The German investment market, one of the biggest in Europe, is probably the least attractive to cross-border institutional investors. Property adviser Jones Lang Wootton estimates that total investment turnover in Germany in 1996 was about Ecu10bn ($11bn), but only about 5% of this was accounted for by foreign investors. In 1997 both total turnover and international activity were down.
There are several reasons for this historic lack of international investment. First and foremost are the low returns achieved by German property: JLW estimates prime office yields at about 5%, retail at 5% and industrials at 7%. The huge weight of domestic investor demand is keeping yields down, despite less-than-sparkling performance from German property.
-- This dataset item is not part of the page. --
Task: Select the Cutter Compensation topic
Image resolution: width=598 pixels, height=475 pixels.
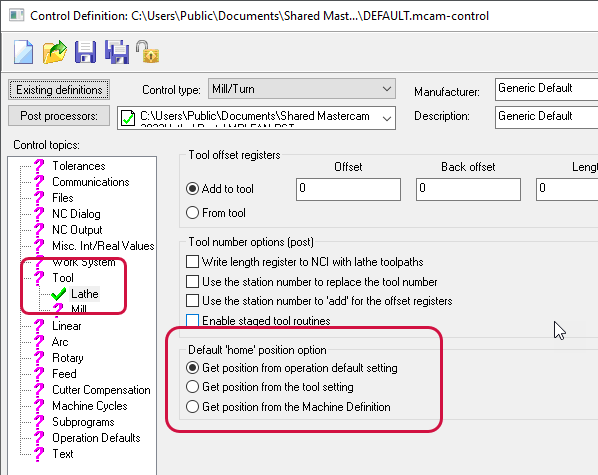Action: (101, 390)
The prime market is dominated by the open-ended property funds, which are tax-efficient vehicles promoted by the German high street banks. While in the UK the middle classes pile their surplus cash into PEPs, in Germany they buy units in the property funds. The result is a vast wall of money which has to be placed in the property market, regardless of the current state of the property cycle.
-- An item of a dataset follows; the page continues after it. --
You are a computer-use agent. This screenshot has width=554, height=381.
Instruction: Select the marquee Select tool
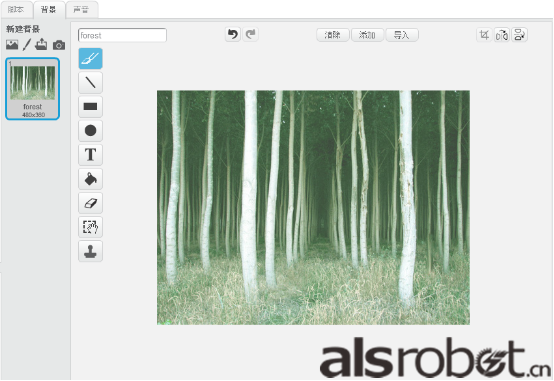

In 1996 the open ended funds received new deposits of DM13bn ($7.1bn), but in 1997 they produced dismal returns of between 3.8% and 5.4%, which dampened consumer demand somewhat. New deposits in 1997 fell to DM6.5bn. However, with strict liquidity ratios enforced, the majority of this still has to be placed in bricks and mortar. The open-ended funds are increasingly investing abroad, most notably in the UK, in search of more attractive returns, but in 1997 they are still estimated to have spent DM2.5bn at home.
International fund manager Pricoa publishes comparative data on the relative merits of Europe's property markets, called the Euromatrix". And Germany ranks seventh out of the eight markets surveyed. According to Pricoa Germany scores well for having a relatively liquid market allowing investors to exit when required, but a tax regime which does not aid property investors is seen as a drawback. Significantly, Pricoa currently has no funds allocated for German property.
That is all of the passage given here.